Durante el segundo mandato del presidente José Luis Rodríguez Zapatero el Partido Popular, que lideraba la oposición, y todo su acompañamiento mediático articularon un esquema argumental genuino que conviene analizar. Consistía en exaltar la supuesta omnipotencia del Gobierno, en encumbrar sus posibilidades, para hacerle, a continuación, responsable, sin excusa ni pretexto, de cuantos hechos y realidades suscitaran su disconformidad. En esta línea, nada sucedía por el curso natural de los acontecimientos o como derivada inevitable de las prescripciones legales. Todo era consecuencia de la voluntad perversa del Gobierno.

Desde esa óptica, las instituciones carecían de cualquier grado de autonomía. Así que ni las Cámaras legislativas, ni los tribunales, ni las agencias reguladoras, ni la prima de riesgo, ni la cotización del euro, ni las erupciones volcánicas de la isla de El Hierro recitaban otra partitura que la escrita bajo la disciplina inesquivable del Gobierno.

Esta obsesión por culpabilizar a quienes estaban en el ejercicio del poder venía en unas ocasiones precedida y en otras, se presentaba como la consecuencia de los intentos denodados del Gobierno para presentar sus decisiones libérrimas como producto destilado de las prescripciones legales a las que estaba sometido imperativamente, sin que le cupiera alternativa alguna.

De manera que, de una parte -la de la oposición del PP- quedaban suprimidos tanto los efectos del azar como los de la acción de las variables independientes. Solo emergía privilegiada la responsabilidad culpable del Gobierno. Mientras que, de la otra, la argumentación del poder ejecutivo, buscaba eludir al máximo el juego de las diversas opciones disponibles para acogerse a la inocencia que se obtiene instalándose en la corriente de las necesidades inexcusables.

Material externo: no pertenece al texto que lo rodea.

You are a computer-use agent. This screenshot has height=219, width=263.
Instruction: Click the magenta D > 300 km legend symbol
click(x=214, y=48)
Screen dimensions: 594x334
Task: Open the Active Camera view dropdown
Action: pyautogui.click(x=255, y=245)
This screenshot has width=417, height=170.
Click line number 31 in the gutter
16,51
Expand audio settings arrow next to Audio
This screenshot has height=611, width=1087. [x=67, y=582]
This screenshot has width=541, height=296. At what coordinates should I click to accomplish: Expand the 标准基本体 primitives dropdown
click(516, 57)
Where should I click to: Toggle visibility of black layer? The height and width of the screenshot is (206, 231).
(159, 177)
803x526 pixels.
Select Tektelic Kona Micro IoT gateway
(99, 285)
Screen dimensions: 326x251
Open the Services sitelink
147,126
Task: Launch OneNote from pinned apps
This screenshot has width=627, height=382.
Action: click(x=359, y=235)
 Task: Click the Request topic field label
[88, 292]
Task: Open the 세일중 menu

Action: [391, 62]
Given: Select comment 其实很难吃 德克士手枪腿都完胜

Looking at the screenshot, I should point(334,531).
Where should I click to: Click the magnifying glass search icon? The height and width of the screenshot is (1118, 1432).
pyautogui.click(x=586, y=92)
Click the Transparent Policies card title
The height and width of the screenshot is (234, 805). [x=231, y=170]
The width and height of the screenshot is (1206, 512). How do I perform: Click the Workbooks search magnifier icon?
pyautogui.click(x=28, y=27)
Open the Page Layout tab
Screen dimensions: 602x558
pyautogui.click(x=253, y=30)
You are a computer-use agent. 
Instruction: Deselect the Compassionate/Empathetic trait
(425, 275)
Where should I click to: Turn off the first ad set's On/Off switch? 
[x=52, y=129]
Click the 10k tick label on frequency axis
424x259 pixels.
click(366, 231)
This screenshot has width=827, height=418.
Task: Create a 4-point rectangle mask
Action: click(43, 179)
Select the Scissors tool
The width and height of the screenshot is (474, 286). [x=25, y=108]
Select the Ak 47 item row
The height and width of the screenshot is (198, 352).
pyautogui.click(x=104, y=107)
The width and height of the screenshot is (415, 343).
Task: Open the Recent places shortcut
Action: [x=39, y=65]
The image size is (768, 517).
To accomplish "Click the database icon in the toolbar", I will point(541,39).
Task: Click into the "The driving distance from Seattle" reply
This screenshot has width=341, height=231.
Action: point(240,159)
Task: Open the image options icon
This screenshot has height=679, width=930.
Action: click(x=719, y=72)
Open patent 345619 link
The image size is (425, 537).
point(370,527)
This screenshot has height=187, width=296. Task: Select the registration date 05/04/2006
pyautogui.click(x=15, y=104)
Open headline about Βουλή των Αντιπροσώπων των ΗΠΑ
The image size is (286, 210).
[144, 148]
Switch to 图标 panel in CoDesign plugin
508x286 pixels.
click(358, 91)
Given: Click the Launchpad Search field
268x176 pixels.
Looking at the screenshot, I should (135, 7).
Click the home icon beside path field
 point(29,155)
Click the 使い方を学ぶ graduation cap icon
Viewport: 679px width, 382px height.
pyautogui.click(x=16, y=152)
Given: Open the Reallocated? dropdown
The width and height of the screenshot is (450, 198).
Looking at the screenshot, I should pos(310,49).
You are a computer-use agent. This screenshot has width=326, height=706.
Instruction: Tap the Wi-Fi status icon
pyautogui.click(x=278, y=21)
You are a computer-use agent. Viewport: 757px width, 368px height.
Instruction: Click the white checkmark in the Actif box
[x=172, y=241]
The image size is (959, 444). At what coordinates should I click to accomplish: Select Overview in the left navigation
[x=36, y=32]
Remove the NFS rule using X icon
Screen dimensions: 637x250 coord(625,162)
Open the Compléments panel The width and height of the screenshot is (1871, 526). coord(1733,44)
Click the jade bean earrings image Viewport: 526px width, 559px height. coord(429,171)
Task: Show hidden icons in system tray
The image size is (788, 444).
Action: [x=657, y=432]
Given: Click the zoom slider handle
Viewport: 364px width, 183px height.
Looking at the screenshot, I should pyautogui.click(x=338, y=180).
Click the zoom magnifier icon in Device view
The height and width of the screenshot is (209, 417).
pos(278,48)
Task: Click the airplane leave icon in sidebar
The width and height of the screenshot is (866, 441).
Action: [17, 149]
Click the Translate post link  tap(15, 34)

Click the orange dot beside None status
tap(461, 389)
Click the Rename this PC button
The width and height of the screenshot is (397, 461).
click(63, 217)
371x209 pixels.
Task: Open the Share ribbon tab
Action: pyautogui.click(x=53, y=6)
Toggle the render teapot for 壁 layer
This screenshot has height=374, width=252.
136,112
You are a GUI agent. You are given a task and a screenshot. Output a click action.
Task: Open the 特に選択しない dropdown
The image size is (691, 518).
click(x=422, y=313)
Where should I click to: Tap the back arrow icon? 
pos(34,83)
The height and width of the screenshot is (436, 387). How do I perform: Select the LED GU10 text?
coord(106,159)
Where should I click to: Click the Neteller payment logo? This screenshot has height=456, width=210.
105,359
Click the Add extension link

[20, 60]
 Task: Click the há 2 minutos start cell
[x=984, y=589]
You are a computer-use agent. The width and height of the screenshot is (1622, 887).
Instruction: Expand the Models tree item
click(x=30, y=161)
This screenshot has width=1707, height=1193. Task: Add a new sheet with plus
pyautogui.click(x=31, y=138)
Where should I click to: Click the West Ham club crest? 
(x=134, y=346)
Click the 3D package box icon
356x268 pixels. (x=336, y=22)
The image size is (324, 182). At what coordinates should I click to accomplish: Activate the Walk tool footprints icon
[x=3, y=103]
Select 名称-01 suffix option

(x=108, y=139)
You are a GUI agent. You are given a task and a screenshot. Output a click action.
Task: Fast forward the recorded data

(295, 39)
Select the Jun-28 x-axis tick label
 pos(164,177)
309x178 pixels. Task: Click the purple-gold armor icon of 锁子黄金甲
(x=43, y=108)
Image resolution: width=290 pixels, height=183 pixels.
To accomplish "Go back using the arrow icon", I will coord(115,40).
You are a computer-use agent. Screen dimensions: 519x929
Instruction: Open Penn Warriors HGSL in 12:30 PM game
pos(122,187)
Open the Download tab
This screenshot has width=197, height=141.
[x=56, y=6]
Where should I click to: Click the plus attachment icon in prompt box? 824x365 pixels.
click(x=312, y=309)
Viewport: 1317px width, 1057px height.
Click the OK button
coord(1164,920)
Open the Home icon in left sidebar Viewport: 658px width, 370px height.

Volvíamos así al libro El azar y la necesidad, del premio nobel francés Jacques Monod, que tanto juego dio a finales de los años sesenta. Pero la oscilación en el ámbito de la política abarca un espectro mucho más amplio que el definido por esa estrecha horquilla ferruginosa.

Por fin se convocaron las elecciones generales y las urnas hablaron con claridad el domingo 20 de noviembre, ofreciendo un vuelco espectacular. Los electores habían comprado el género que vendían los populares en la campaña y mucho antes de la campaña. Con la simplificación propia de estas ocasiones, todos los problemas quedaron reducidos a uno: Zapatero.

En él residían todas nuestras desventajas. æpermil;l era la causa de la mayor de nuestras lacras: el paro. Su figura estaba inhabilitada para suscitar la recuperación del valor que nos permitiría volver a la senda del círculo virtuoso: la confianza. En cuanto fuéramos liberados de Zapatero nos reencontraríamos con nuestra grandeza y nuestra unidad, que íbamos camino de perder de manera definitiva, como ya nos advirtiera de modo preventivo don Marcelino Menéndez y Pelayo.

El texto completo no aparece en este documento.